**PROBLEM REQUIREMENTS**: Return, without any change, the rows from the one containing "Βιβλία (207, 20)" through the one containing "Investor Grievances (490, 292)", both included.

Records of locating words and elements

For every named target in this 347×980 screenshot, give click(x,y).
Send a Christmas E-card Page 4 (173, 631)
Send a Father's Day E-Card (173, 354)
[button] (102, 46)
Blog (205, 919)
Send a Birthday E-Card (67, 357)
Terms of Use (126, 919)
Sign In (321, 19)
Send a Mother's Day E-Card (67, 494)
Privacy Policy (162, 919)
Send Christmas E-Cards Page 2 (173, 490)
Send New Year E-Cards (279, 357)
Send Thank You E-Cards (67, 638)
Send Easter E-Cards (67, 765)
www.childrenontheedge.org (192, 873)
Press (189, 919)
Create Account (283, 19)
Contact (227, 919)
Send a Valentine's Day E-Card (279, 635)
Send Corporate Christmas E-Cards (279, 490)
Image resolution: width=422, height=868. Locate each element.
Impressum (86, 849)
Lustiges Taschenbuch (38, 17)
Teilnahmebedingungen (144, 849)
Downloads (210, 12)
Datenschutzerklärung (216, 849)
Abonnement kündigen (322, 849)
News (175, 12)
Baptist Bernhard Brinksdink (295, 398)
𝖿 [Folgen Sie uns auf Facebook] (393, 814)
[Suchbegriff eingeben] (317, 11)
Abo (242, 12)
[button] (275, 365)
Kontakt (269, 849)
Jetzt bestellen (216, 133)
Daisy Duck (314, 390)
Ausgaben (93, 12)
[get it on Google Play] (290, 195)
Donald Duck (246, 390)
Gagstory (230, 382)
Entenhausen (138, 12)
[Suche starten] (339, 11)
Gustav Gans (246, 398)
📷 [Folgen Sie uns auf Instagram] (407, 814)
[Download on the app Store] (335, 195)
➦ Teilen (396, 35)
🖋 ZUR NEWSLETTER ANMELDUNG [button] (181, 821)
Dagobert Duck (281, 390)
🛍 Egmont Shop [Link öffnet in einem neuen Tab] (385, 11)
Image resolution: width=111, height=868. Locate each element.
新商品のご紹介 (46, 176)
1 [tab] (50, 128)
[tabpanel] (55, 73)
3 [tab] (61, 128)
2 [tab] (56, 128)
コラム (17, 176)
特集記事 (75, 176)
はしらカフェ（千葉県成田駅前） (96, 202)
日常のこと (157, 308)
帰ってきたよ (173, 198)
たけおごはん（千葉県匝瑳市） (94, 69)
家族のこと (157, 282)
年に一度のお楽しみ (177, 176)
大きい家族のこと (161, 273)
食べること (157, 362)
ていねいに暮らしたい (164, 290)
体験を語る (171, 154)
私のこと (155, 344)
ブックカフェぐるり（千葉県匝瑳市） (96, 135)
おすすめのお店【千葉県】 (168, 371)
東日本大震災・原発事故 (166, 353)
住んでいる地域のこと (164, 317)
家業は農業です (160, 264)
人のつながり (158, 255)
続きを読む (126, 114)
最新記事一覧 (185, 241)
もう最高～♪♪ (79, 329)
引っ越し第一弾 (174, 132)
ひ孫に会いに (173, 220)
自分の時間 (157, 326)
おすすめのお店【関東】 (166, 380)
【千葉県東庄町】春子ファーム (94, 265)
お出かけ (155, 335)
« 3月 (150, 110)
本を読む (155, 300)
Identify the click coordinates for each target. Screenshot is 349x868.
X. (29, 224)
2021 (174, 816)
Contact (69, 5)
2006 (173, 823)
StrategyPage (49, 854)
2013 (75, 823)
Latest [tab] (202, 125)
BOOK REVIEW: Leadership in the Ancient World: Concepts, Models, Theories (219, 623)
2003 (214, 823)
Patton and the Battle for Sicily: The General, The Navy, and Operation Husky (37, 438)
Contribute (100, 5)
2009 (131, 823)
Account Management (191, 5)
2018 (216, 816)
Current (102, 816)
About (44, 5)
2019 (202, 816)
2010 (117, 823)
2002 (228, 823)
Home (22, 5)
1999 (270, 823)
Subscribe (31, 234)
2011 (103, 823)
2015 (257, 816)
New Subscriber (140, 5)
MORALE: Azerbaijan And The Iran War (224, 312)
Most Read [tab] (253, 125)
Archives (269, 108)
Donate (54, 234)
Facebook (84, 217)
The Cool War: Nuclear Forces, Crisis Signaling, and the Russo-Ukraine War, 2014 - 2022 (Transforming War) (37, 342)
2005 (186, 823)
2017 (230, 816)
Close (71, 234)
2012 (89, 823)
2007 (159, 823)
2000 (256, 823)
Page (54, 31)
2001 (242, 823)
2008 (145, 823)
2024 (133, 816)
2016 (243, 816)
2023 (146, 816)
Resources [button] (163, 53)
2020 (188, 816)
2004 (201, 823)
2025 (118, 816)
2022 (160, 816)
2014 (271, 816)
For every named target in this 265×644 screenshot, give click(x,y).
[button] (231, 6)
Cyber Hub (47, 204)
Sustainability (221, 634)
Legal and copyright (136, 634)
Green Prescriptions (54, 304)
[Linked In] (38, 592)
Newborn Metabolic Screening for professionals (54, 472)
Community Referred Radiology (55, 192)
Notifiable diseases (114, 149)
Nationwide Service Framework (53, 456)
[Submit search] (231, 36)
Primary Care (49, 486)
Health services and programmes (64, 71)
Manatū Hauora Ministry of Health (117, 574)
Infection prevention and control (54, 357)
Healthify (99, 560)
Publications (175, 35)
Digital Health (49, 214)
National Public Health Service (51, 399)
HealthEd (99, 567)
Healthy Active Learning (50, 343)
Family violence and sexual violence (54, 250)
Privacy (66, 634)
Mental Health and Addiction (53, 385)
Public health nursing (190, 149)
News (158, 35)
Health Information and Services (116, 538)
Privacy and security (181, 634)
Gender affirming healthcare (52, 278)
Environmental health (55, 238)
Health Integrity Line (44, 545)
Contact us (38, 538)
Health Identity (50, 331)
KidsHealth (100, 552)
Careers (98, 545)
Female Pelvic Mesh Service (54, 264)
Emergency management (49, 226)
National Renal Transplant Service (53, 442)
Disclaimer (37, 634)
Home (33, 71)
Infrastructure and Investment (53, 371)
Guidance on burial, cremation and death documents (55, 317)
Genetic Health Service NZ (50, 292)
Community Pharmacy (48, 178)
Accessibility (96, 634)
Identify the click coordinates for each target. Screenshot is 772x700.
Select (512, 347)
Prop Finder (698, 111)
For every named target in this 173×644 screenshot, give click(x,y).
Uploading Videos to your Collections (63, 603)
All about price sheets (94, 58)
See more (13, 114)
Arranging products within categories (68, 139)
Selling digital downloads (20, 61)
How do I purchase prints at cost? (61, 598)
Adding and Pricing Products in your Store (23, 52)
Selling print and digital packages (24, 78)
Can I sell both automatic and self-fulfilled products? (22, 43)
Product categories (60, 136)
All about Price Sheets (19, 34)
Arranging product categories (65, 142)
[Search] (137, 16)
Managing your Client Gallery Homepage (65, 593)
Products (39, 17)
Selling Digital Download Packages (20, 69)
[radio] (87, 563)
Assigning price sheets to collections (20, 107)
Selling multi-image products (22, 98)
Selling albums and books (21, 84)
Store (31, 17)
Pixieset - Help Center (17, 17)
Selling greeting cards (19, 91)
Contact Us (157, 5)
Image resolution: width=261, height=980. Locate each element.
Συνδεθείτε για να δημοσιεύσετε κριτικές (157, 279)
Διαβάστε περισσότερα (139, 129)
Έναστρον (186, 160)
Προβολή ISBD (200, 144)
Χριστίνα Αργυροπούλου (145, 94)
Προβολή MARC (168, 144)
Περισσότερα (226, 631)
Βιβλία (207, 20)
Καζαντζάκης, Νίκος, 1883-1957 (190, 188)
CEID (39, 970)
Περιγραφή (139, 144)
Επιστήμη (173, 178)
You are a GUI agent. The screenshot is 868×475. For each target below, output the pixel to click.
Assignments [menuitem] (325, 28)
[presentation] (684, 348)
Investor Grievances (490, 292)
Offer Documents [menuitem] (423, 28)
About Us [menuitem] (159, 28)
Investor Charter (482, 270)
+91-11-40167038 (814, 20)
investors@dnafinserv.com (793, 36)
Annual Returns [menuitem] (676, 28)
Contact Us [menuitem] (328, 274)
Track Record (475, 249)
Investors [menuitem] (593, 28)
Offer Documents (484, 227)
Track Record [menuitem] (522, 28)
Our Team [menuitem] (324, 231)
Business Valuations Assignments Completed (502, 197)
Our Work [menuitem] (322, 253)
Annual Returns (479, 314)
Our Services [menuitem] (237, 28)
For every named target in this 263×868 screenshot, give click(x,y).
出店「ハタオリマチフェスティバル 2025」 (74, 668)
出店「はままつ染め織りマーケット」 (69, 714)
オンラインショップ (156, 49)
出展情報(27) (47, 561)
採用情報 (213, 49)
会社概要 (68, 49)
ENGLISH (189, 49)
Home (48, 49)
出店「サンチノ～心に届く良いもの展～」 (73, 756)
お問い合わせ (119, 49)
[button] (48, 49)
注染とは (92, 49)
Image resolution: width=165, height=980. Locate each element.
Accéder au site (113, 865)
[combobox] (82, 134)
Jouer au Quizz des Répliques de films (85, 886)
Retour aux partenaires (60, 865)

**FULL OUTPUT**:
Βιβλία (207, 20)
Καζαντζάκης, Νίκος, 1883-1957 (190, 188)
CEID (39, 970)
Περιγραφή (139, 144)
Επιστήμη (173, 178)
You are a GUI agent. The screenshot is 868×475. For each target below, output the pixel to click.
Assignments [menuitem] (325, 28)
[presentation] (684, 348)
Investor Grievances (490, 292)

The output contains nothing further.